# Your instructions
Please repeat exactly the lines from the one containing "You are a GUI" through the last line of the records below, both included, and leave out any pictures.

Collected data

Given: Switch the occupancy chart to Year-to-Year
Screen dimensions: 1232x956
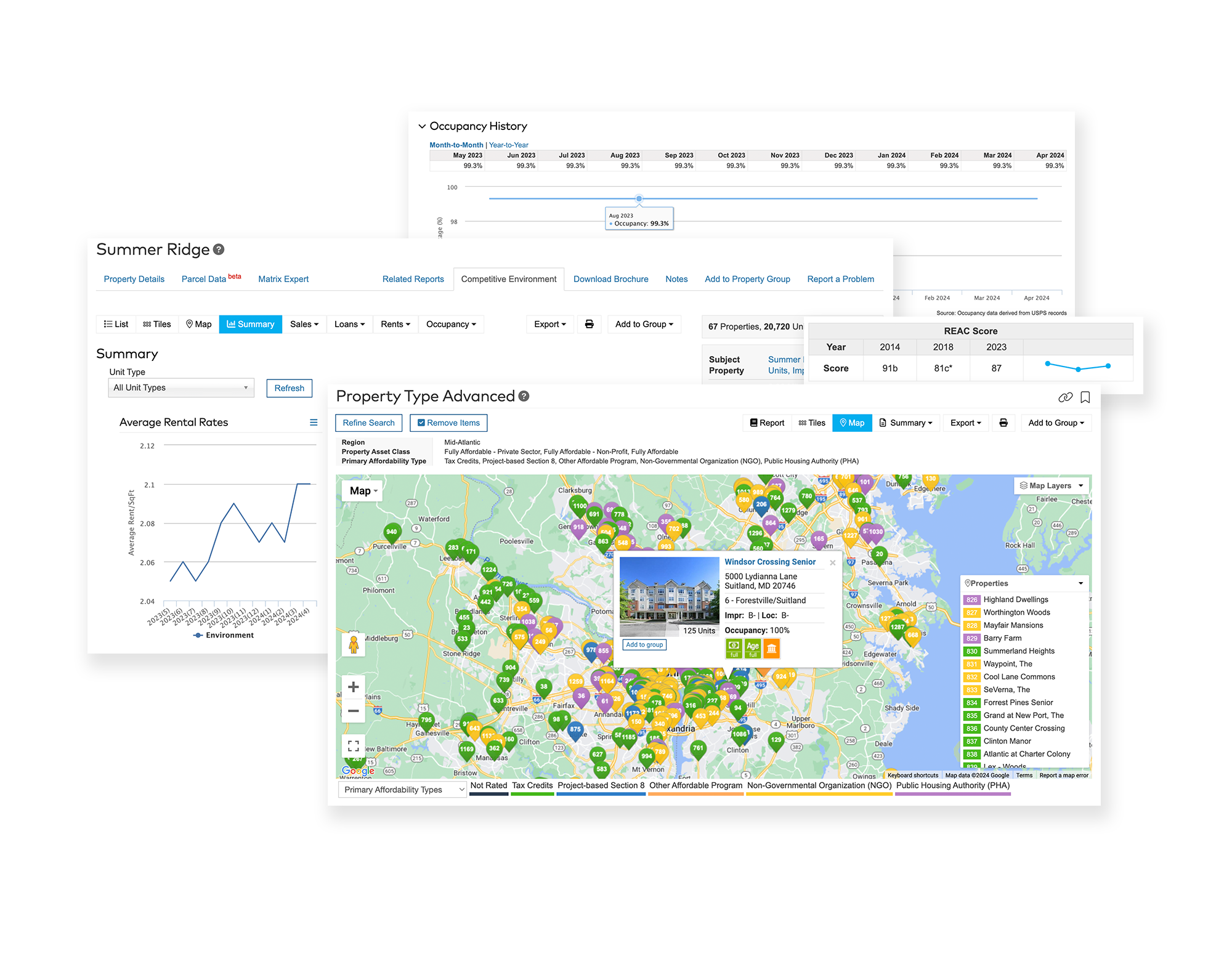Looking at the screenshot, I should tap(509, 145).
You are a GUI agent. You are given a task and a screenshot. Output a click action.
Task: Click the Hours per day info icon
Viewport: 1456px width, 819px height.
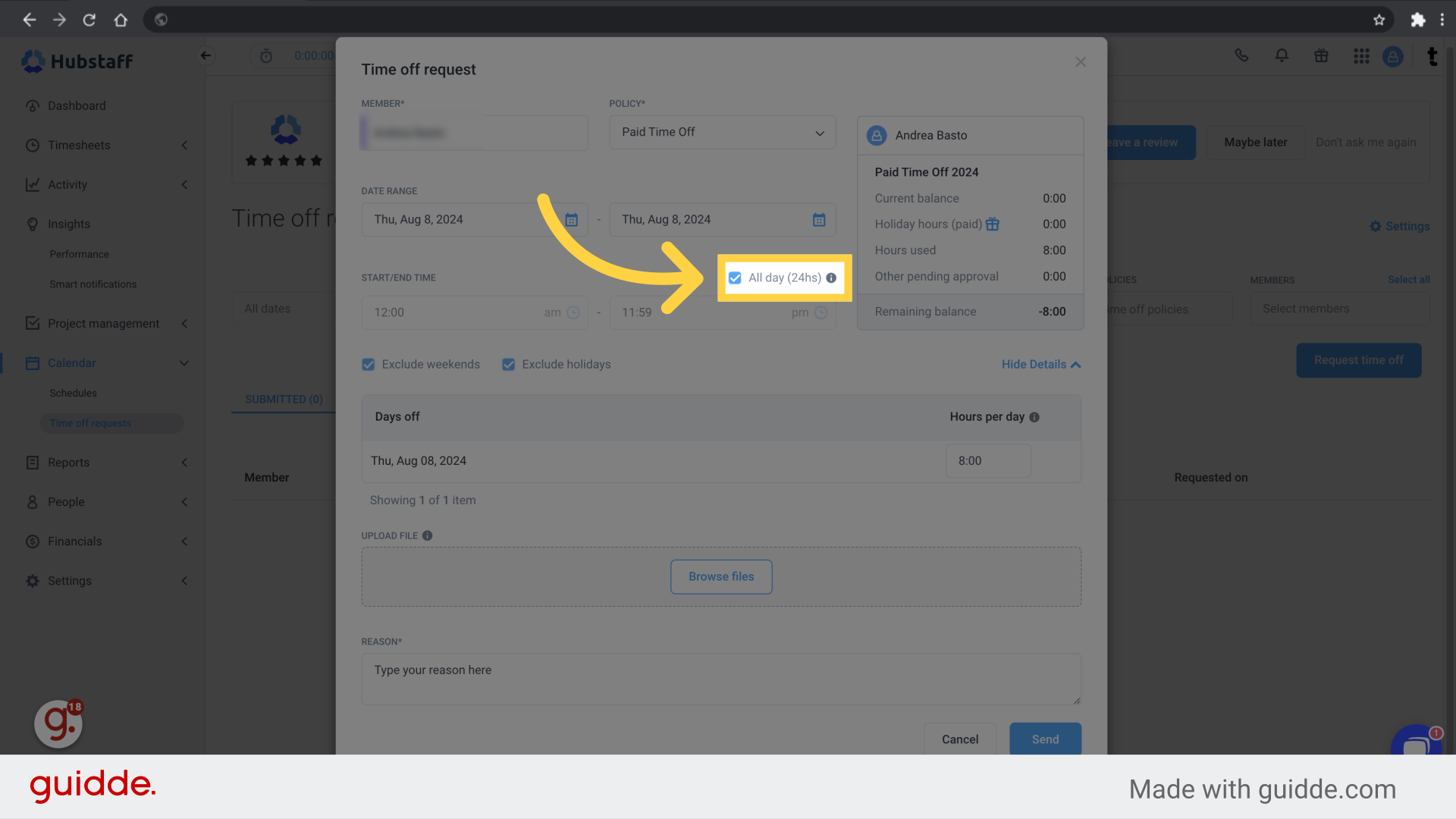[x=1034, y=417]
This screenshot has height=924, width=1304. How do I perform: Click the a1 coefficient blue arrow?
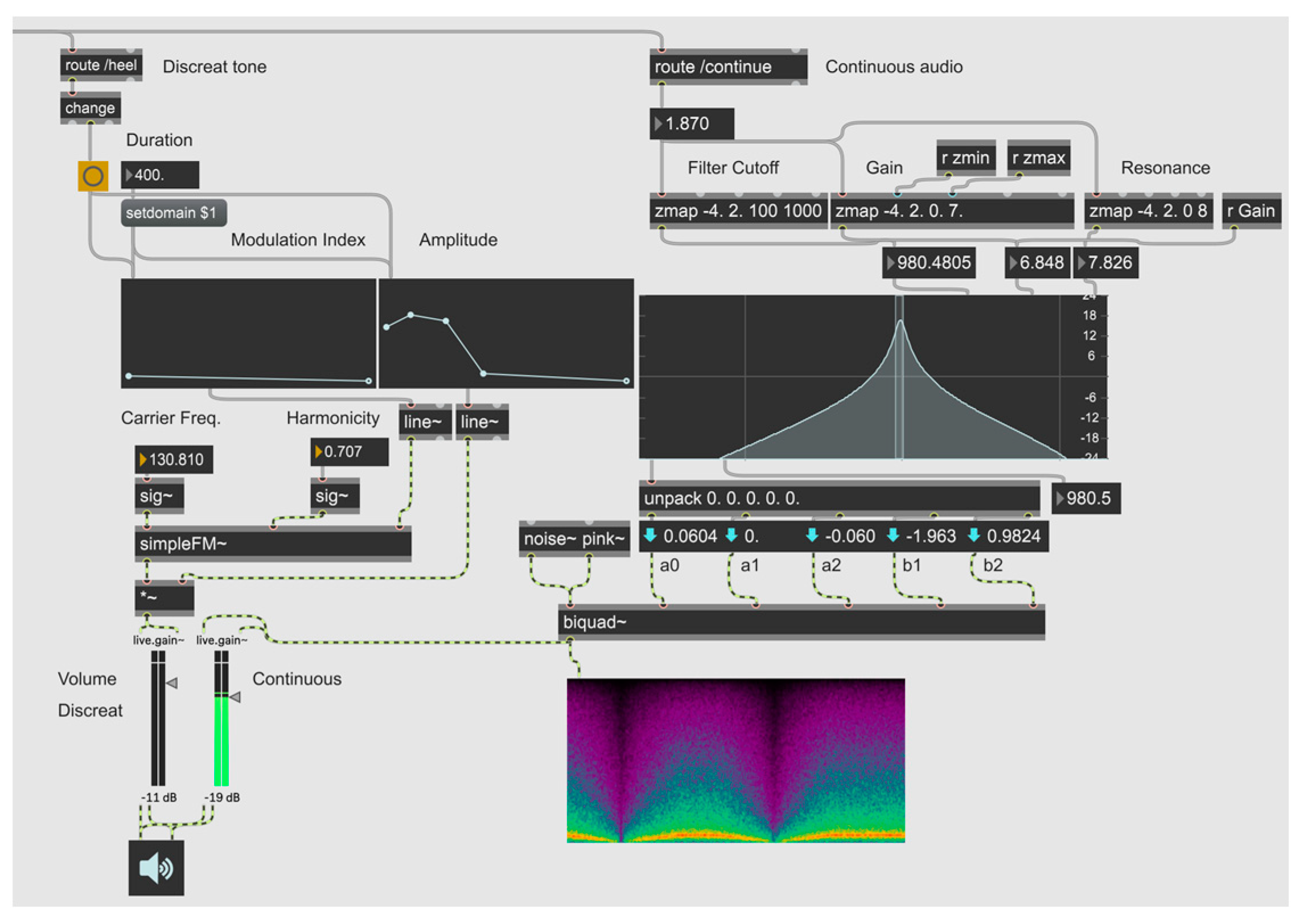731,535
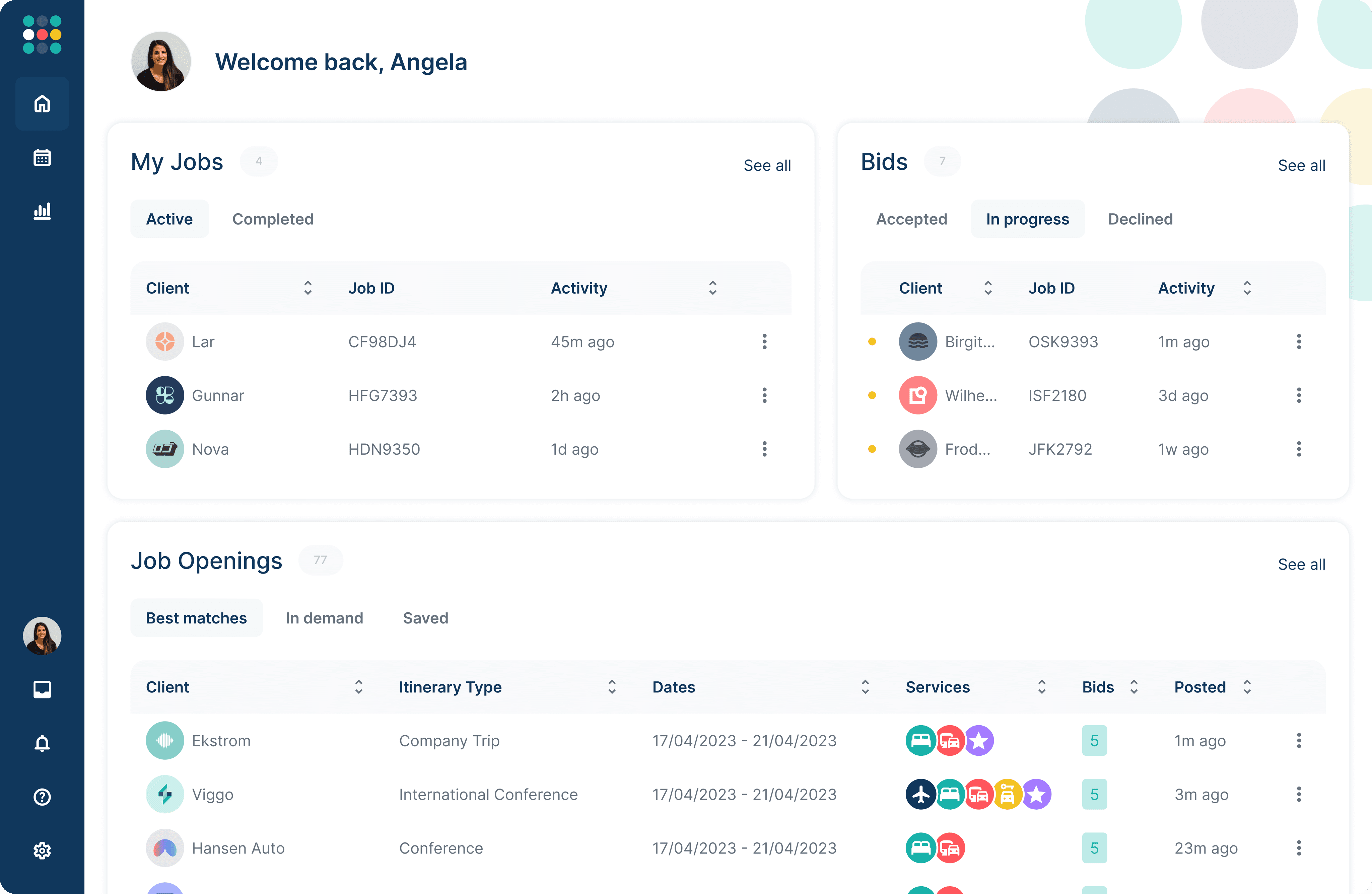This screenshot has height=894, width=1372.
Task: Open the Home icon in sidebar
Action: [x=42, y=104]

# Exercise solution
You are a GUI agent. You are given a task and a screenshot. Output a click action.
Task: Click the Hours per day info icon
Viewport: 1456px width, 819px height.
[x=1034, y=417]
This screenshot has height=924, width=1304. How do I perform: Click the a1 coefficient blue arrow?
731,535
This screenshot has height=894, width=1372.
Task: Open the Home icon in sidebar
Action: [x=42, y=104]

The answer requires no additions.